At the president’s annual end of year news conference in 2014, when he answers questions from an auditorium of journalists, Sobchak, trembling slightly, asked Putin whether he was worried about the state of the country. “Ksyusha,” Putin began, using a diminutive version of her first name.
And following the announcement that Sobchak would run against Putin in March 2018, his spokesman Dmitry Peskov repeatedly refers to her as Ksenia and, like Putin in 2014, Ksyusha.
Nearly six years since she stepped out before the hostile crowd on Prospekt Sakharova in 2011, Sobchak has decided to run for president. Her slogan, “Against all,” brands her the candidate for Russians of all stripes looking to cast a protest vote.
“She is like a young and liberal Trump,” Demyan Kudryavtsev, the owner of the Russian business daily Vedomosti where Sobchak broke the news of her decision to run, told The Moscow Times.
In her letter published by Vedomosti, Sobchak presents herself as a pro-business, pro-rights candidate, proposing to reform courts and education; develop private business; and privatize large state corporations. She also criticizes gender and sexual discrimination.

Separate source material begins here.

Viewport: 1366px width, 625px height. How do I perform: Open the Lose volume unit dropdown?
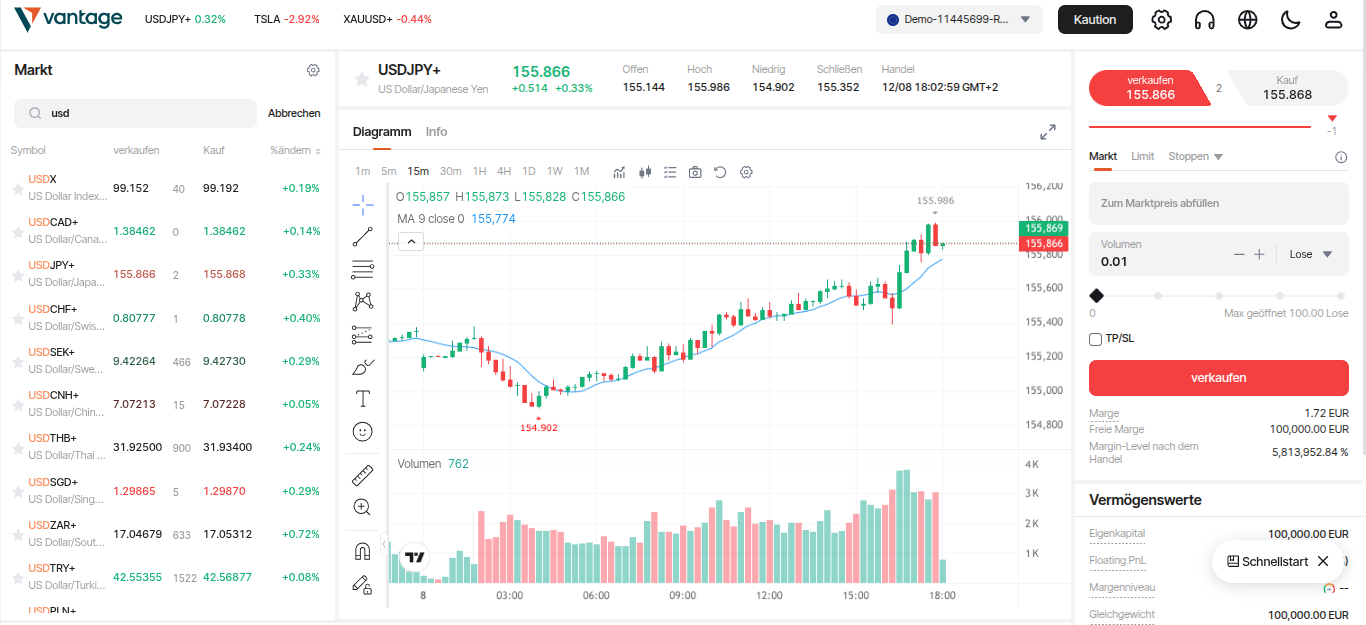(1310, 254)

“She has strong political opinions. But they’re not sharp, they’re not oppositional in the sense of Alexei Navalny,” says Kudryavtsev, who has known Sobchak since the early 2000s.
Navalny, a leading opposition figure, has been barred from running due to a prior conviction that he says is politically motivated. By comparison, the early stages of Sobchak’s campaign have been met with almost no Kremlin resistance.
As a candidate unaffiliated with any political party, she will have to collect 300,000 signatures in a matter of weeks just to place her name on the ballot, a task seen as insurmountable without the Kremlin’s support.
According to the New Times, Sobchak had hoped with her campaign to make a return to state TV — a box she checked last night on Andrei Malakhov’s show, broadcast on Russia’s most-watched network, Rossia-1. (Navalny is barred from appearing on state TV — and his name is carefully avoided by Kremlin officials.)
All this has bolstered the view that Sobchak is a Kremlin stooge: a tool for Putin to channel anger at the Kremlin into a non-threatening vote. Her critics draw parallels between now and 2012, when Mikhail Prokhorov ran for president. The billionaire came nowhere close to victory — finishing third with nearly 8 percent of the vote — but many believed that had never been the point.
The liberal opposition is split on whether to back her. Some have expressed their support, saying that any liberal candidate is a good candidate. Some say her campaign is a farce and that they won’t give it oxygen.
Still, a number of prominent liberal figures have signed on to work with her. They include economist Sergei Aleksashenko, former Boris Yeltsin electoral advisor Igor Malashenko, and Vitaly Shkliarov — who helped engineer the victory of 267 candidates affiliated with opposition politician Dmitry Gudkov in local elections several months ago.
Shkliarov, who made a name for himself campaigning in the United States for Barack Obama and Bernie Sanders, vehemently denies that Sobchak’s campaign is linked to the Kremlin. Even if the cards are stacked against any candidate opposing Putin, Shkliarov said, “This doesn’t mean that we can’t still try to win the elections.”
Irina Khakamada, who was the first woman to run for president, in 2004, says the opposition might be overly obsessed with whether Sobchak is playing the Kremlin’s game. “We are schizophrenic about ties to Kremlin,” she says, “but we truly don’t know.”
In any case, Khakamada believes Sobchak’s candidacy is a good thing. “Elections have long turned into a farce,” she said. “The more interesting they become, the better. After all, Ksenia will be talking about real issues.”
While Sobchak certainly has the pundits to convince, she may have to worry about the public more — she recently topped a poll of Russia's least trusted public figures. Still, she is among the most recognizable personas in Russia — one that can put on a show.
"You can laugh at me,” Sobchak said at this week’s press conference, “but I understand show business."
And, she added, “I know how to be loud.”